Stored data:
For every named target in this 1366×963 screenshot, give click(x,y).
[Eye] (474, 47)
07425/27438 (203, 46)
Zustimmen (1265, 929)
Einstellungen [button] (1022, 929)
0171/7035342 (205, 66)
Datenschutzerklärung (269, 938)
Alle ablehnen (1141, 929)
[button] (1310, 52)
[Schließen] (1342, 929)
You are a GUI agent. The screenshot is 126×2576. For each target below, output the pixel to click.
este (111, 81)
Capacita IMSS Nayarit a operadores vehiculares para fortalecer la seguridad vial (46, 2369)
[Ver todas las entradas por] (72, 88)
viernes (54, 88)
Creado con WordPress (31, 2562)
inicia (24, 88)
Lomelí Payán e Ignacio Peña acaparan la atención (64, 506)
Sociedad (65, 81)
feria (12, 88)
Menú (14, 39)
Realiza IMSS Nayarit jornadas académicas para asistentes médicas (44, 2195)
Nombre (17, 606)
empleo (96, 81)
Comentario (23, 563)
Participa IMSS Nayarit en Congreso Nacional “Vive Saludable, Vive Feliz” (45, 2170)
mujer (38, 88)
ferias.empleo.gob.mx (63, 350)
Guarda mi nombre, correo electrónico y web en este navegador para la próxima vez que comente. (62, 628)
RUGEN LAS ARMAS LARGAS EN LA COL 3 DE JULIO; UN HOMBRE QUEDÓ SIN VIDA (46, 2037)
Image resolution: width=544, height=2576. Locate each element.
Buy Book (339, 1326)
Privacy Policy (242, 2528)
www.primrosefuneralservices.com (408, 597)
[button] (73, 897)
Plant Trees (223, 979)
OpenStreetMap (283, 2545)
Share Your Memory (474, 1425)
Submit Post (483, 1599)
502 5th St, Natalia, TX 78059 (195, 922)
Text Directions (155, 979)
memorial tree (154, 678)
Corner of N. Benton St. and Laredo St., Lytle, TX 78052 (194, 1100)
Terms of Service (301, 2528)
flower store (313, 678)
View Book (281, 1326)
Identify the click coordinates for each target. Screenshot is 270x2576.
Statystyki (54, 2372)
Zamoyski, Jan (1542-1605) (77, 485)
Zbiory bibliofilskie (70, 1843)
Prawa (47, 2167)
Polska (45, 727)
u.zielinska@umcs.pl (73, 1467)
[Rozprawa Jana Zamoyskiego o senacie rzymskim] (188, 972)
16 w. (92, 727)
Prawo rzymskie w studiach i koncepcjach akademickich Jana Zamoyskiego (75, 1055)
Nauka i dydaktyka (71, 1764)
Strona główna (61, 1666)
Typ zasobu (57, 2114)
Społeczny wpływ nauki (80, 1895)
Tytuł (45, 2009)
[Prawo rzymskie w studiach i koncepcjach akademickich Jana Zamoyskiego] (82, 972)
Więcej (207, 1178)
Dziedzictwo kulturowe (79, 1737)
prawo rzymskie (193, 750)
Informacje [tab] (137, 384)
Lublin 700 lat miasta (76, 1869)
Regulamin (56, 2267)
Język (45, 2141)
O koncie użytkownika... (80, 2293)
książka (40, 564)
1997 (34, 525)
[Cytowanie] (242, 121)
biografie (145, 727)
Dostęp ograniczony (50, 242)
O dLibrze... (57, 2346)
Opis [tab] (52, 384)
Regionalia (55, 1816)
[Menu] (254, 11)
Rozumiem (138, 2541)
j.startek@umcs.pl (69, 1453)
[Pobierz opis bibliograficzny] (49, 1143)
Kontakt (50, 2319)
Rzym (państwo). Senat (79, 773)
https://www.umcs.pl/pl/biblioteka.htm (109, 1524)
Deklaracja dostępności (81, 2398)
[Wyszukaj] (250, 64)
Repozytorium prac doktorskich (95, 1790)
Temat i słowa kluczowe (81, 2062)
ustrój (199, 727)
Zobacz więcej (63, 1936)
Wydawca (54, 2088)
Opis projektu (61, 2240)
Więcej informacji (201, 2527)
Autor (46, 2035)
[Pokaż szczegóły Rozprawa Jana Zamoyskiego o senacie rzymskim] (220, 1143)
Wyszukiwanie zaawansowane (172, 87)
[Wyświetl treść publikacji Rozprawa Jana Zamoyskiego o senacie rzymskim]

■ Exercise description ■
Wherever the word "rzymskim" appears in the data, return the whole line.

■ Expected answer ■
[Rozprawa Jana Zamoyskiego o senacie rzymskim] (188, 972)
[Pokaż szczegóły Rozprawa Jana Zamoyskiego o senacie rzymskim] (220, 1143)
[Wyświetl treść publikacji Rozprawa Jana Zamoyskiego o senacie rzymskim]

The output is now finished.